Start demanding competence once again and the rest fixes itself.
Basically what you want to do is take all the new or relatively new people in the industry and tell them to stop everything. Then you get them to start practicing the very basics, sand bags falling, bouncing balls, basic anatomy, proportionality, walking cycles and so on. Every now and then you bring in an old-time pro, one of the old masters of the craft to give some advice and give some guidance. Along with the practice you make a backlog of things they need to watch: the best and the worst the medium has to offer, not just in terms of animation but also in delivery, writing and character development, so they can build some perspective.

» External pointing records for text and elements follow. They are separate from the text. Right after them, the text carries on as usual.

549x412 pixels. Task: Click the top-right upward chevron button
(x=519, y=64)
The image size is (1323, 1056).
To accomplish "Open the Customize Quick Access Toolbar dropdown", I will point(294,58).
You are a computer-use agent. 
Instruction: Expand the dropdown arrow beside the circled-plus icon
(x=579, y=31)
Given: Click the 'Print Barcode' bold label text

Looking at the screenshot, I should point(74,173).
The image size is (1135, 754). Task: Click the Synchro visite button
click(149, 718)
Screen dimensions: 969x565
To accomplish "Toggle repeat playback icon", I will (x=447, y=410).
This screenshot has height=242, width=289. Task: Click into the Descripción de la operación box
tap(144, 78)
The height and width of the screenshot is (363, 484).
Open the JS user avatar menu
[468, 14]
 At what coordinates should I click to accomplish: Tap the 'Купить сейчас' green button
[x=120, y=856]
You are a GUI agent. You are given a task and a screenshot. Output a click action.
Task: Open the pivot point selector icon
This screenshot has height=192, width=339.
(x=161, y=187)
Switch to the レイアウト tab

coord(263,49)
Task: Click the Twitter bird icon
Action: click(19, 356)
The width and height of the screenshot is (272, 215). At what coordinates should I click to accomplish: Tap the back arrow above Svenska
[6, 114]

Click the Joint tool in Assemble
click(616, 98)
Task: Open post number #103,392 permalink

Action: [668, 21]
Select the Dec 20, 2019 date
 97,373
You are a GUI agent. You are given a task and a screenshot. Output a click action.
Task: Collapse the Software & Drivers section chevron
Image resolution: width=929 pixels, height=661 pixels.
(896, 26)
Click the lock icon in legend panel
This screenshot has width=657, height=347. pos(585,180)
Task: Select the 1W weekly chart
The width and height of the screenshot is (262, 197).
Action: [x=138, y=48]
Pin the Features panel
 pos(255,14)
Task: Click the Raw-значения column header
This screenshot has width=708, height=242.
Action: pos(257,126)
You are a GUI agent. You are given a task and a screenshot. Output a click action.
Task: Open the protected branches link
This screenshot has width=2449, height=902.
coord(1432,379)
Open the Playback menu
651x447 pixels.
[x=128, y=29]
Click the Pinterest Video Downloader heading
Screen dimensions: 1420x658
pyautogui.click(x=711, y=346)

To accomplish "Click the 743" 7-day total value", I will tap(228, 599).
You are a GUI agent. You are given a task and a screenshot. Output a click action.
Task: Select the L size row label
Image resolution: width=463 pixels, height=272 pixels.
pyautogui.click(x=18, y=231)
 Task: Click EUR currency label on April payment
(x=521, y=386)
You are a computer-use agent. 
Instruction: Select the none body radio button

Finally, once they've mastered the basics and re-developed a better understanding of what makes a show entertaining and good, you show them other styles of animation, be it anime/manga, those Russian cartoons from the cold war, indie french stuff, etc..., not so they can copy it, but so they can see how many different styles there are and how it doesn't all need to follow the same pattern to be popular. Once again, the objective is to build perspective.
The reason for all this is that if you allow people to delve into abstraction without even mastering the basics, they'll often start using abstraction and fluidity as an excuse for laziness and progressiveness as an excuse for bad writing. With a deeper understanding of the fundamentals, they can approach abstract or unique concepts with more maturity and thus deliver better shows>tl;dr: you kill them all and rebuild anew.